American biblical scholar (1920-2016)

Joseph Augustine Fitzmyer (November 4, 1920 – December 24, 2016) was an American Catholic priest and scholar who taught at several American and British universities. He was a member of the Society of Jesus (Jesuits).

Fitzmyer was considered an important scholar of biblical studies, particularly the New Testament. He also contributed to the study of the Dead Sea Scrolls and early Jewish literature.

==Biography==

=== Early life ===
Joseph Fitzmyer was born on November 4, 1920, in Philadelphia, Pennsylvania. He was admitted on July 30, 1938 to the novitiate of the Maryland Province of the Society of Jesus in Wernersville, Pennsylvania. In 1940, he entered Loyola University Chicago, earning a Bachelor of Arts degree and in 1945 a Master of Arts degree in Greek language. Fitzmyer then studied theology in the Facultés Saint-Albert in Belgium.

=== Priesthood ===
Fitzmyer was ordained into the priesthood on August 15, 1951. He was granted a Licentiate of Sacred Theology by the Catholic University of Leuven in Leuven, Belgium, in 1952 and a Doctor of Semitics degree from Johns Hopkins University in Baltimore, Maryland in 1956. He completed his education with a Licentiate of Sacred Scripture from the Pontifical Biblical Institute in Rome in 1957. He then received a fellowship at the American School of Oriental Research (ASOR) in Jerusalem. He worked on preparing a concordance to the Dead Sea Scrolls.

=== Career ===
From 1958 to 1969, Fitzmyer taught New Testament and biblical languages at Woodstock College in Woodstock, Maryland. He moved to Chicago in 1969 to teach Aramaic and Hebrew at the University of Chicago. In 1971, Fitzmyer joined the faculty of Fordham University to teach New Testament and biblical languages. He then went to the Weston School of Theology at Boston College in Boston, Massachusetts.

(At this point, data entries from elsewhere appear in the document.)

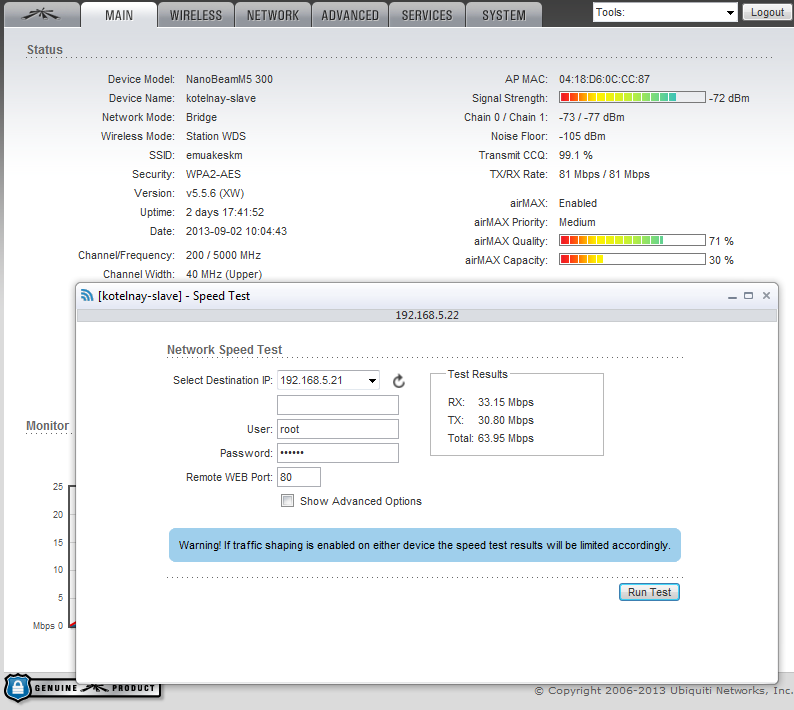The image size is (794, 710).
Task: Click the Speed Test window wireless icon
Action: pos(87,296)
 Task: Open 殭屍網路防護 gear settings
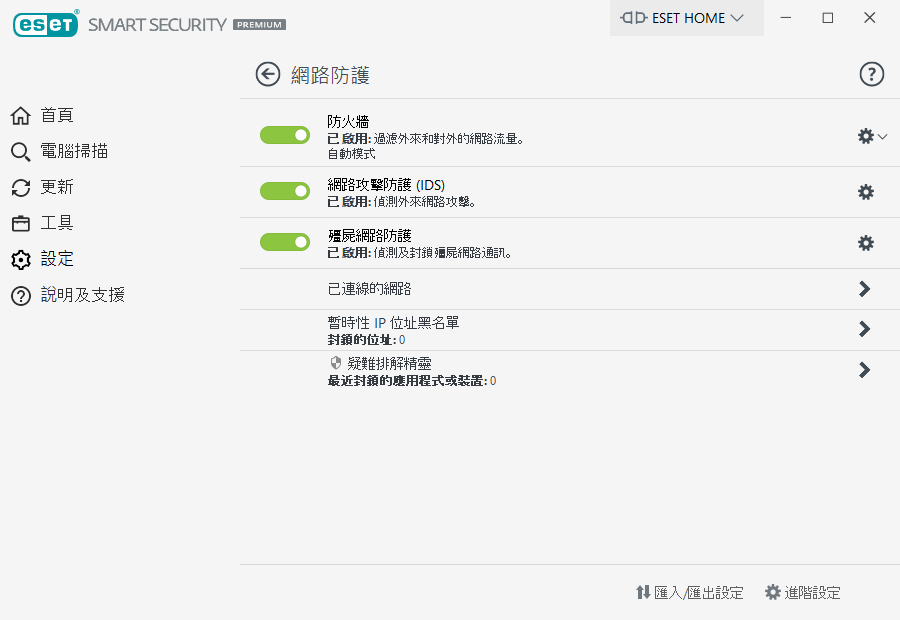tap(866, 243)
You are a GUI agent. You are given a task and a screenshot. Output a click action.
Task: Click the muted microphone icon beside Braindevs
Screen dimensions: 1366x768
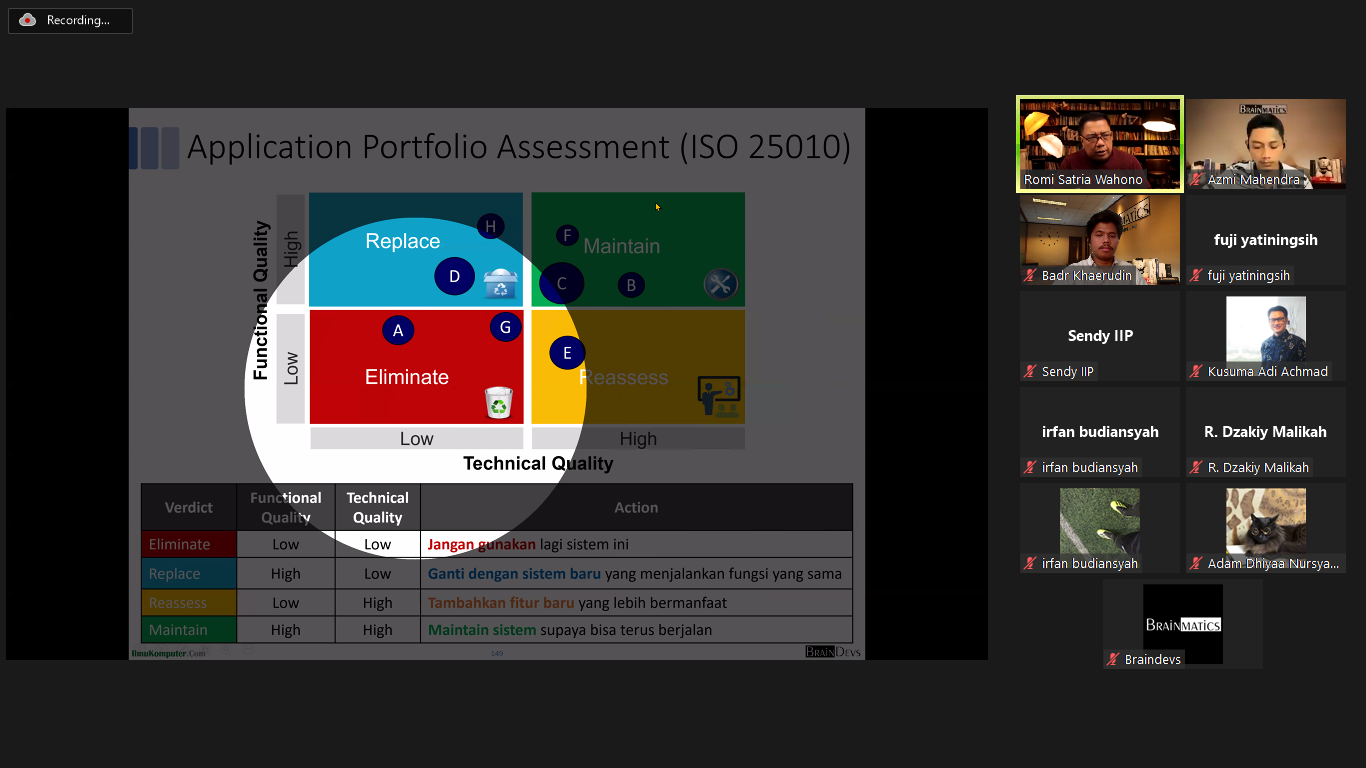tap(1113, 660)
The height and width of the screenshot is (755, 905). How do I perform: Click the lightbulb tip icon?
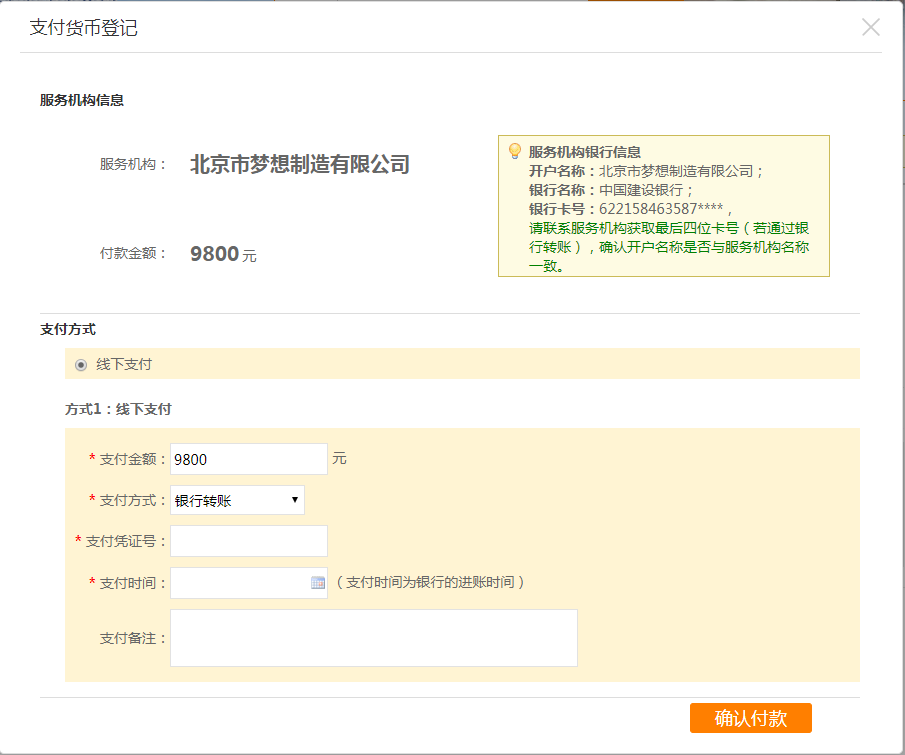[514, 151]
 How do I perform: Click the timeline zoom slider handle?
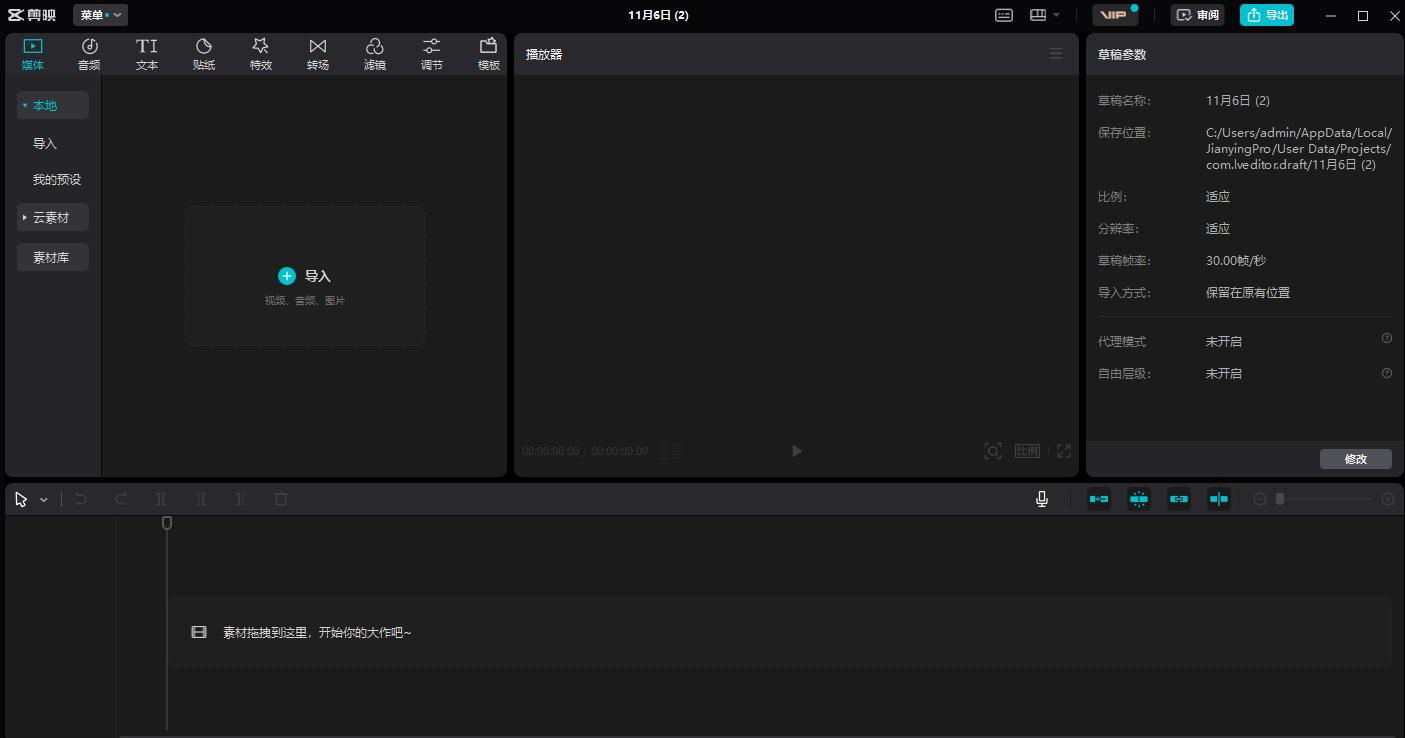[1279, 499]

Fitzmyer served as the speaker's lecturer at the University of Oxford in the United Kingdom from 1974 to 1975. In 1976, Fitzmyer was appointed as a professor of New Testament in the Department of Biblical Studies at the Catholic University of America in Washington, D.C. Fitzmyer joined the Jesuit community at Georgetown University in Washington.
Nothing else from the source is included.